How did you notice this?  A lot of readers of mailing list choose to
reply in private e-mails instead off replies to the list.  My default
is to "reply-to-sender" and not "reply-to-all"; other people's
mail-tool have other defaults.  The R mailing lists are (as far as I
know) configured that "reply-to-sender" goes only to the sender of the
e-mail, not the whole list.  Thus, you should be aware that by looking
at what gets posted on R-help will give you a biased sample.  
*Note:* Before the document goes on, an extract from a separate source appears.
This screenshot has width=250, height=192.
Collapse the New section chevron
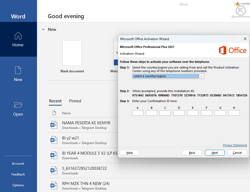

    DF> Second, the R users regard R as being more cutting edge and up
    DF> to date than lists devoted to commercial statistical packages
    DF> like SAS.
Sorry, I can't parse this sentence.  Do you mean that R users regard
commercial statistical statistical packages like SAS as being less
cutting edge than R?  Or that people on lists devoted to commercial
statistical packages like SAS have a different opinion about R than
R users?  Or that R users regard R as being more cutting edge than
some other mailing lists?

Was there any purpose in this statement other than flame-baiting?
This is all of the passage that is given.